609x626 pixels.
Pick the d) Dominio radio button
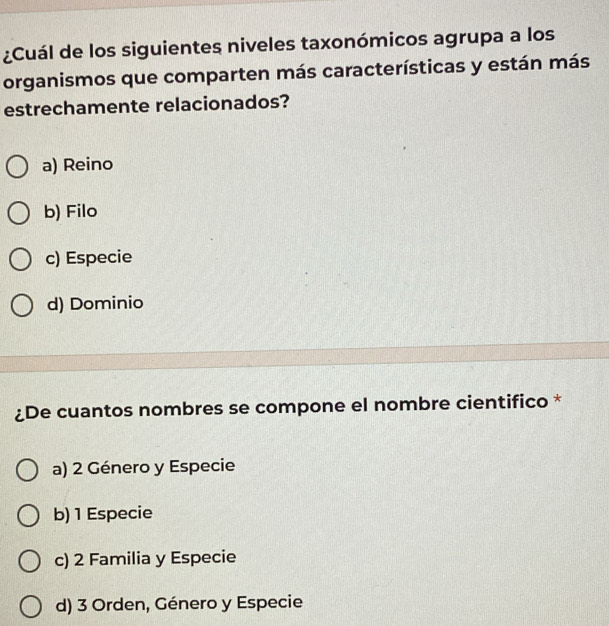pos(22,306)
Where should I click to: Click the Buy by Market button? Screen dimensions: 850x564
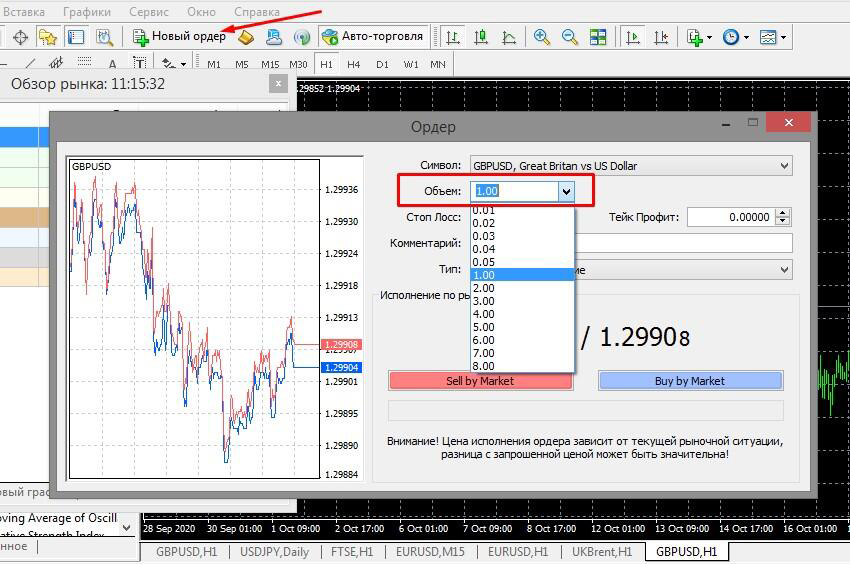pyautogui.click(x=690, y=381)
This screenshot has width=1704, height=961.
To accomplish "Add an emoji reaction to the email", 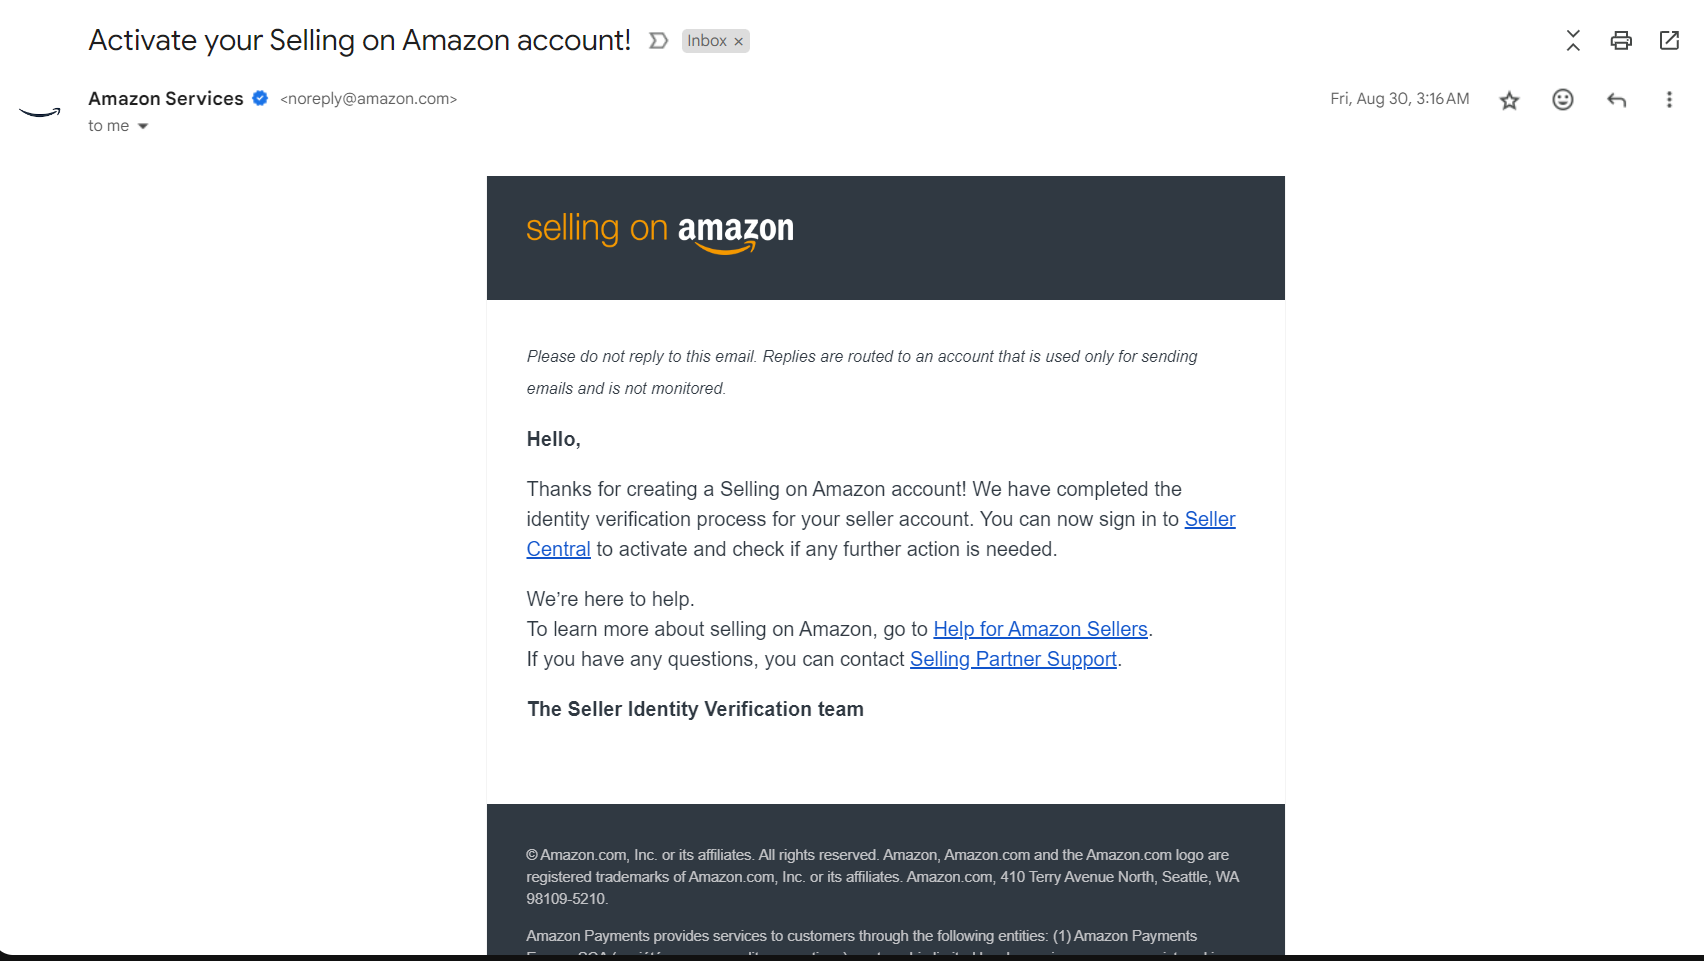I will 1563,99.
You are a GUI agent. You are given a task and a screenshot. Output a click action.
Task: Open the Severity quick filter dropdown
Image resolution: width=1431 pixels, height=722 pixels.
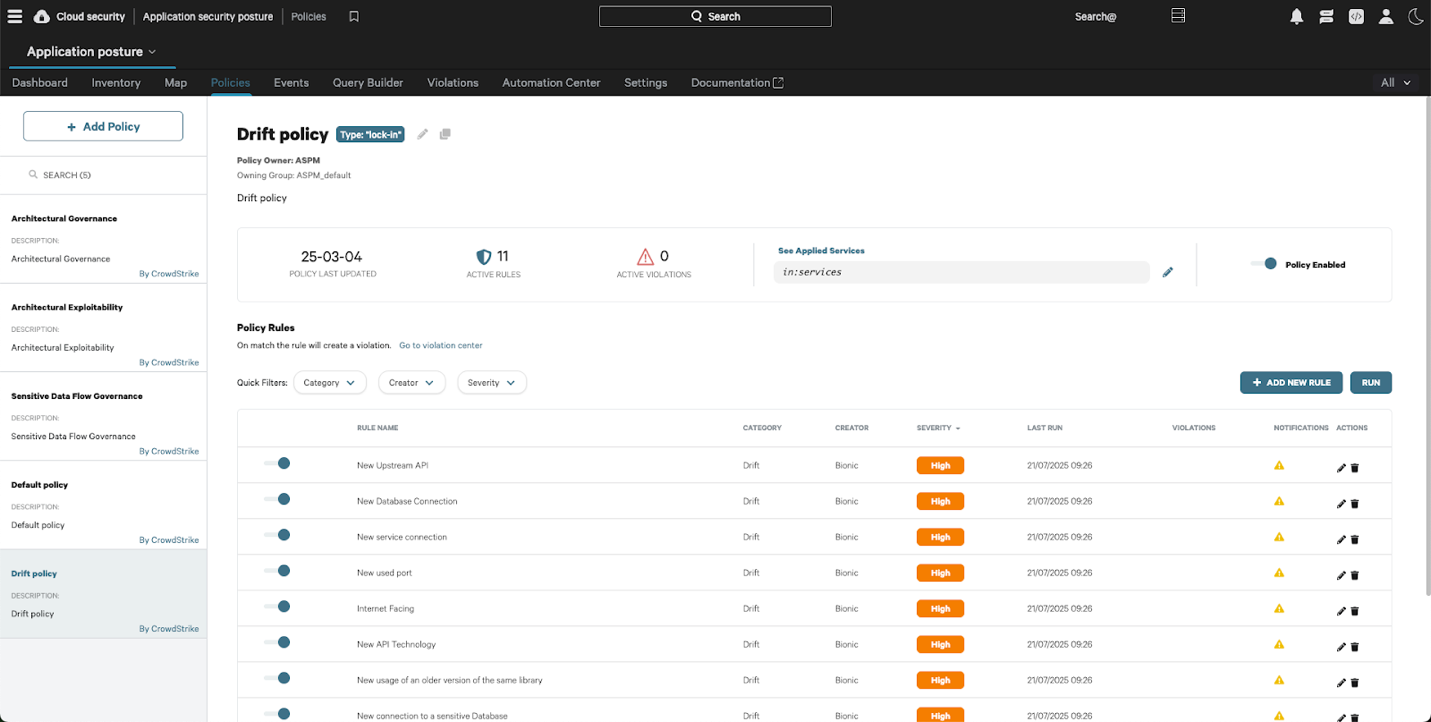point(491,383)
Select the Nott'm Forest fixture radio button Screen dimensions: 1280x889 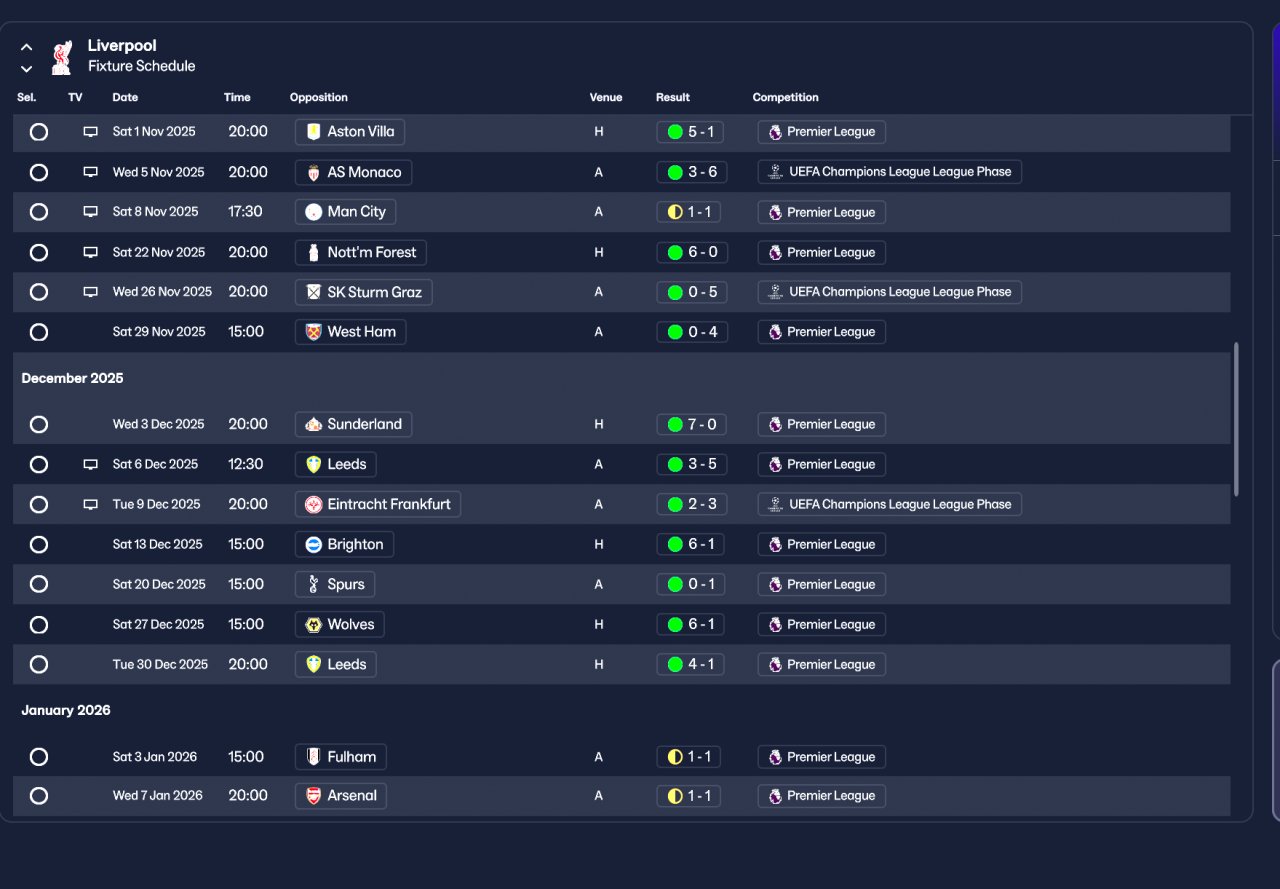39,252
· · · · · · ·
Directions for this task: From the entries above, select each line containing the string "screenshot".

Solution for this task:
This screenshot has width=1704, height=961.
You are a GUI agent. You are given a task and a screenshot. Output a click action.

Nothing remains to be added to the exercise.